(Collected data entries)
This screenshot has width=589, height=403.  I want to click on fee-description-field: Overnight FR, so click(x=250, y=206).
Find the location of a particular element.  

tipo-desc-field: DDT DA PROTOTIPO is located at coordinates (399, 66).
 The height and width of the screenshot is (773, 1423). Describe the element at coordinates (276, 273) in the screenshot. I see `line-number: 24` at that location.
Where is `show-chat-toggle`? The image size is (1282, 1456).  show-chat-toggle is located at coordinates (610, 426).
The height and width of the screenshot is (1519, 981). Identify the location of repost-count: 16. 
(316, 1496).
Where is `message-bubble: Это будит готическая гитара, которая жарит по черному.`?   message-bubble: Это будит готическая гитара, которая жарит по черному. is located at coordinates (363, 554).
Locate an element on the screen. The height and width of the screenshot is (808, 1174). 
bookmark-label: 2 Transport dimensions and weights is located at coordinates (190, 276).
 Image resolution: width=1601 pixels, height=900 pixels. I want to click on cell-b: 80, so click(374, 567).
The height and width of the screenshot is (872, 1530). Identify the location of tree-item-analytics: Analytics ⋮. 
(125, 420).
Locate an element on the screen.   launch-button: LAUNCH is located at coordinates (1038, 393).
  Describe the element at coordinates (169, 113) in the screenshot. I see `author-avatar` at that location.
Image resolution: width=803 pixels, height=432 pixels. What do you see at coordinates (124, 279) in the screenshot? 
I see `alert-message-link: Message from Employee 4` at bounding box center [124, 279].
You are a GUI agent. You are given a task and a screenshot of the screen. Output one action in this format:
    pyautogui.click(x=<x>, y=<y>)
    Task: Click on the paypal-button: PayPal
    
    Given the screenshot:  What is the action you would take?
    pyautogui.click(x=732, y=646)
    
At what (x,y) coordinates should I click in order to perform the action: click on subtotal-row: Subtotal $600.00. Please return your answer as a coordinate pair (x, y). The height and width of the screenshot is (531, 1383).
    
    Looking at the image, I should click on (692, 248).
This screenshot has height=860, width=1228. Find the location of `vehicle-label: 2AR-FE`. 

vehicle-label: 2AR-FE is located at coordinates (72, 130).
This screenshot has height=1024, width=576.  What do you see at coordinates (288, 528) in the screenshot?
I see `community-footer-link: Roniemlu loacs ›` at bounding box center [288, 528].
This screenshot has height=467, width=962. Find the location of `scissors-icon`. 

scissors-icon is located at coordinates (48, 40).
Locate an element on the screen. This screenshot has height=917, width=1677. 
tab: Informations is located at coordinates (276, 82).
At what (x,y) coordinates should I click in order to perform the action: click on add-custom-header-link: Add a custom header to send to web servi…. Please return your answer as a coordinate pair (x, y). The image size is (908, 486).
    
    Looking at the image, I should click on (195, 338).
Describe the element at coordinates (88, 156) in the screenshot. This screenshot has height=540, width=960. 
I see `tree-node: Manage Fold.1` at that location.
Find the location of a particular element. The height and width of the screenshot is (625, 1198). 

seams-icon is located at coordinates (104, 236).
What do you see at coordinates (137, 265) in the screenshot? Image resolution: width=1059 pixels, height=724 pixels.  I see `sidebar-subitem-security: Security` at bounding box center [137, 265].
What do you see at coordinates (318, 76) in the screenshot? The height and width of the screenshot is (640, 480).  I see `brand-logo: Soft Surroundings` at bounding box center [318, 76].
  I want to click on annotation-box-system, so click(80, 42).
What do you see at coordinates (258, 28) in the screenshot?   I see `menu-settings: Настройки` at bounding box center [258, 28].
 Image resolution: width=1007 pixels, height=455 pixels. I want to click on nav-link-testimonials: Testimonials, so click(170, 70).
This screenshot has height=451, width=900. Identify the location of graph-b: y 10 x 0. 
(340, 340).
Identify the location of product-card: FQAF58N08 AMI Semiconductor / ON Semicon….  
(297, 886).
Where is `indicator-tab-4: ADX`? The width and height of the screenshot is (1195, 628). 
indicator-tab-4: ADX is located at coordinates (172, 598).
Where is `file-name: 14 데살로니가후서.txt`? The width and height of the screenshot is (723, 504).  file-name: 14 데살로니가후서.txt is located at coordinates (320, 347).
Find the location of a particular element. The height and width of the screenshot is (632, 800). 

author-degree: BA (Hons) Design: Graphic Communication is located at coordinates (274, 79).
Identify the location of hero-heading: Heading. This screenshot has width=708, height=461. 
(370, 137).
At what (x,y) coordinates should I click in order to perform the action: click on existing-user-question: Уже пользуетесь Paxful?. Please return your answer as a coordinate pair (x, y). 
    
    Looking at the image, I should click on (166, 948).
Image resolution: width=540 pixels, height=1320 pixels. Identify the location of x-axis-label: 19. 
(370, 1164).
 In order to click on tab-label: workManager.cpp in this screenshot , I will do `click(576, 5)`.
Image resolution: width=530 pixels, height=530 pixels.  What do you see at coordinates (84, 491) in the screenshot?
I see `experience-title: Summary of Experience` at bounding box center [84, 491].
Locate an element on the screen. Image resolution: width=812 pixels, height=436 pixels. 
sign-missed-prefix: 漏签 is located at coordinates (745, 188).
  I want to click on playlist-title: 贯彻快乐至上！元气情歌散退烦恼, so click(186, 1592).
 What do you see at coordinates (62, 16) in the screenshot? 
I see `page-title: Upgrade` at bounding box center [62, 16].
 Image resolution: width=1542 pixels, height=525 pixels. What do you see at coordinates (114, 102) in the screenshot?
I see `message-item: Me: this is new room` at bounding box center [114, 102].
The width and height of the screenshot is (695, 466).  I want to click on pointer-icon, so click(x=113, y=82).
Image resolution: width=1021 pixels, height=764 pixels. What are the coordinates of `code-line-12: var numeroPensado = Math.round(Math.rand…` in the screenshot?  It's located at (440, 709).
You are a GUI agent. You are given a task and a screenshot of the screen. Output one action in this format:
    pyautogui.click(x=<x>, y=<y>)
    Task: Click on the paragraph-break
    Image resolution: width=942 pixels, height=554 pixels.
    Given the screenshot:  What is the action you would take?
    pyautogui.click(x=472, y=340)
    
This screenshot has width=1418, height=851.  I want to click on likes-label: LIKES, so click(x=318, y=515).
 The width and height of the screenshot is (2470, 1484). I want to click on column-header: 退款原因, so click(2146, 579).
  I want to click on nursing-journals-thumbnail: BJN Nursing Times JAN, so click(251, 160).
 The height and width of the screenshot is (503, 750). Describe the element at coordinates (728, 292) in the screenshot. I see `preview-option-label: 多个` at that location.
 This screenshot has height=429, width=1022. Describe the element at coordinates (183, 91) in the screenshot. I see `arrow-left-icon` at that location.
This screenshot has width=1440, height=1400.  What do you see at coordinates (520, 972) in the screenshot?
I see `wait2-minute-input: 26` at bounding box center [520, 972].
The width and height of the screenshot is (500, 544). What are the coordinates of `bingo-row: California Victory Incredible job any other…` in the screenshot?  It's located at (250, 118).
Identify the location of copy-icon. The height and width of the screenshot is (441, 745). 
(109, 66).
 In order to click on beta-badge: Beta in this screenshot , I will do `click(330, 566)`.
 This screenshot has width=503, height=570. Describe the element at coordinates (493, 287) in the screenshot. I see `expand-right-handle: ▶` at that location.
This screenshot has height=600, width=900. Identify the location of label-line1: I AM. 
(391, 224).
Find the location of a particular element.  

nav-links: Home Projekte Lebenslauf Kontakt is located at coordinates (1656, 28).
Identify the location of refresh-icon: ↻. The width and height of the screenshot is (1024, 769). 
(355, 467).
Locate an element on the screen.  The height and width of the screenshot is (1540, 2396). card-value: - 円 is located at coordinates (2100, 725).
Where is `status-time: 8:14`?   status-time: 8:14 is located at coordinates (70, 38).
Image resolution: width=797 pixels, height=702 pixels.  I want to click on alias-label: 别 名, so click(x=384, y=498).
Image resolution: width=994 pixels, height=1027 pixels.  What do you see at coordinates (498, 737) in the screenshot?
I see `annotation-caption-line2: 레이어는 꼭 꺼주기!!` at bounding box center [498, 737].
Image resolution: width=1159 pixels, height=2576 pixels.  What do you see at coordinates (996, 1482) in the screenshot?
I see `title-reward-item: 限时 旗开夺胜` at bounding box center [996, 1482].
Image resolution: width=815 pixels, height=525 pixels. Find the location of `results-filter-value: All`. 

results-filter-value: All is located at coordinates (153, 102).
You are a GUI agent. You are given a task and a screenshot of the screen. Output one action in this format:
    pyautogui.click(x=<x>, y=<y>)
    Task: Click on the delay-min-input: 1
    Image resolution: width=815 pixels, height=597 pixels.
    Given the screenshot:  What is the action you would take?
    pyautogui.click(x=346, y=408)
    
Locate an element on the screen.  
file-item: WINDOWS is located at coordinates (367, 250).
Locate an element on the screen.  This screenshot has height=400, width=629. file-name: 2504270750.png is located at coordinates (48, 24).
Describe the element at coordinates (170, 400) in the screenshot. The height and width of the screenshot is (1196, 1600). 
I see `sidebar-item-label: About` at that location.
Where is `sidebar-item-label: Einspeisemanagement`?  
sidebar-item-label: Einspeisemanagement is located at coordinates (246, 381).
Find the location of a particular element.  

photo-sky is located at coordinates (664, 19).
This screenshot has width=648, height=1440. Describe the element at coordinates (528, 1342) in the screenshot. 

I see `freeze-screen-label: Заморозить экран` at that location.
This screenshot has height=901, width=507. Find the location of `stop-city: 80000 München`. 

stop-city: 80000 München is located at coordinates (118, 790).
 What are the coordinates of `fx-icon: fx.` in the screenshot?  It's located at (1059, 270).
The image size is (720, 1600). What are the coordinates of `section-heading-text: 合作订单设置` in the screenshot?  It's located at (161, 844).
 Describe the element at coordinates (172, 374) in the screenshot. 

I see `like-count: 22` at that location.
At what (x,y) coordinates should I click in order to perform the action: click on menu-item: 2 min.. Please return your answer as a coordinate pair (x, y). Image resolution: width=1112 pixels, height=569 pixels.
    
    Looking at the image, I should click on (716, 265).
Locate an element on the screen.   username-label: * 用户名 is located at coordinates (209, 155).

**Exercise instructions**
Output the stretch of items from the line containing "What do you see at coordinates (62, 16)" through the line containing "center [520, 972]." as a Markdown table with columns Row and Item line, numbering each row and omitting blank lines.

**Answer to this task**
| Row | Item line |
|---|---|
| 1 |  What do you see at coordinates (62, 16) in the screenshot?  |
| 2 | I see `page-title: Upgrade` at bounding box center [62, 16]. |
| 3 |  Image resolution: width=1542 pixels, height=525 pixels. What do you see at coordinates (114, 102) in the screenshot? |
| 4 | I see `message-item: Me: this is new room` at bounding box center [114, 102]. |
| 5 | The width and height of the screenshot is (695, 466).  I want to click on pointer-icon, so click(x=113, y=82). |
| 6 | Image resolution: width=1021 pixels, height=764 pixels. What are the coordinates of `code-line-12: var numeroPensado = Math.round(Math.rand…` in the screenshot?  It's located at (440, 709). |
| 7 | You are a GUI agent. You are given a task and a screenshot of the screen. Output one action in this format: |
| 8 |     pyautogui.click(x=<x>, y=<y>) |
| 9 |     Task: Click on the paragraph-break |
| 10 |     Image resolution: width=942 pixels, height=554 pixels. |
| 11 |     Given the screenshot:  What is the action you would take? |
| 12 |     pyautogui.click(x=472, y=340) |
| 13 | This screenshot has width=1418, height=851.  I want to click on likes-label: LIKES, so click(x=318, y=515). |
| 14 |  The width and height of the screenshot is (2470, 1484). I want to click on column-header: 退款原因, so click(2146, 579). |
| 15 |   I want to click on nursing-journals-thumbnail: BJN Nursing Times JAN, so click(251, 160). |
| 16 |  The height and width of the screenshot is (503, 750). Describe the element at coordinates (728, 292) in the screenshot. I see `preview-option-label: 多个` at that location. |
| 17 |  This screenshot has height=429, width=1022. Describe the element at coordinates (183, 91) in the screenshot. I see `arrow-left-icon` at that location. |
| 18 | This screenshot has width=1440, height=1400.  What do you see at coordinates (520, 972) in the screenshot? |
| 19 | I see `wait2-minute-input: 26` at bounding box center [520, 972]. |